Deadly Spring-Like Storms Spawn Tornadoes, Destroy Homes

WT24 Desk

Severe storms put a damper on holiday preparations across parts of the South and Midwest on Wednesday. Travel was treacherous as the storms produced heavy rains, flooding and tornadoes. Power is being restored in many areas, NPR reports.

Tornadoes touched down in Mississippi and Indiana. Across the region at least six people have been confirmed dead.

Three people were killed in Mississippi. In Holly Springs, a seven-year-old boy was killed when the car he was riding in was picked up by winds and dropped. Two people in Benton County also died, and more people are missing. Rescue crews are going house-to-house in affected areas checking on residents.

NPR’s Debbie Elliott tells our Newscast unit that portions of Interstate 55 were closed due to tornado warnings, and there are reports of an overturned tractor-trailer in north Mississippi.

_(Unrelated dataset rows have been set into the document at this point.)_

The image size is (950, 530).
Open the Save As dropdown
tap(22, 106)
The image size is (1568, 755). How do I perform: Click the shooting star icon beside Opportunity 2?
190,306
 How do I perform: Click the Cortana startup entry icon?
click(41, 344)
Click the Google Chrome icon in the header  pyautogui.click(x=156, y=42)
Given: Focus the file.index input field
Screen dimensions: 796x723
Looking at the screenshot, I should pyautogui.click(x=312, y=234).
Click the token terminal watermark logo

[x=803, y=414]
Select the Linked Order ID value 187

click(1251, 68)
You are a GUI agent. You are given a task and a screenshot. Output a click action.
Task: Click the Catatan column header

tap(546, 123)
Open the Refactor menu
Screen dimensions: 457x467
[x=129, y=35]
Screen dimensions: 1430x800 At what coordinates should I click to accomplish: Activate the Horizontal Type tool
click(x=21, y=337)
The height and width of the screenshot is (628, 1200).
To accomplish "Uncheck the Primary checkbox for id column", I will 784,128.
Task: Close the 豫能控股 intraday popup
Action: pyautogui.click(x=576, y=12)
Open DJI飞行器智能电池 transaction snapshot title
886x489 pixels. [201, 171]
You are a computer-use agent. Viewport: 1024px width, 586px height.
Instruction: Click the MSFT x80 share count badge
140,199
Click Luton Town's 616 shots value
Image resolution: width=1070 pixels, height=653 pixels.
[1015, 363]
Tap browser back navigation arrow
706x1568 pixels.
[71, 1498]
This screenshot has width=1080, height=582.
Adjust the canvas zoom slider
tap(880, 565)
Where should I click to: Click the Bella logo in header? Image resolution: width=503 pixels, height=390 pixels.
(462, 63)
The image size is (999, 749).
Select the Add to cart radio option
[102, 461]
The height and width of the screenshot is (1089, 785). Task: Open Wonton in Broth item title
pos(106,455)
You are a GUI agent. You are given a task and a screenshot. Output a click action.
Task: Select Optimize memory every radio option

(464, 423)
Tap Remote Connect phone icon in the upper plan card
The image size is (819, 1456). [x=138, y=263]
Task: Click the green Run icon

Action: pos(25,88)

Brandi Holland, a convenience store clerk in Tupelo, which is about 120 miles east of the tornado, told The Associated Press that people were reminded of a twister that hit in April that destroyed more than 2,000 home and businesses.

Two people were killed in storms that passed through Tennessee. Blake Farmer of member station WPLN in Nashville reports that in rural Perry County, where the deaths occurred, several homes “were hit hard.”

He tells our Newscast unit that “once daylight comes, the National Weather Service will determine whether tornadoes or straight-line winds are to blame.” In Arkansas, officials say an 18-year-old woman was killed, and a toddler injured when an uprooted tree fell on a home. Rescue crews pulled the toddler from the home.

Forecasters say the storms are moving east. Mississippi Highway Patrol Captain Johnny Poulos warns drivers to expect more stormy days this week. He says, “If you are going to be on the road, have plans in place to detour.” This time a year a lot of people are usually worried about snow and ice so it may seem a bit unusual to hear about tornadoes just before Christmas.

“It’s unusual but certainty not unprecedented to see severe weather similar to this in December,” says Meteorologist Greg Carbin at the national Storm Prediction Center in Norman, Okla. In fact, it was a year ago that five people were killed in tornadoes in southeast Mississippi.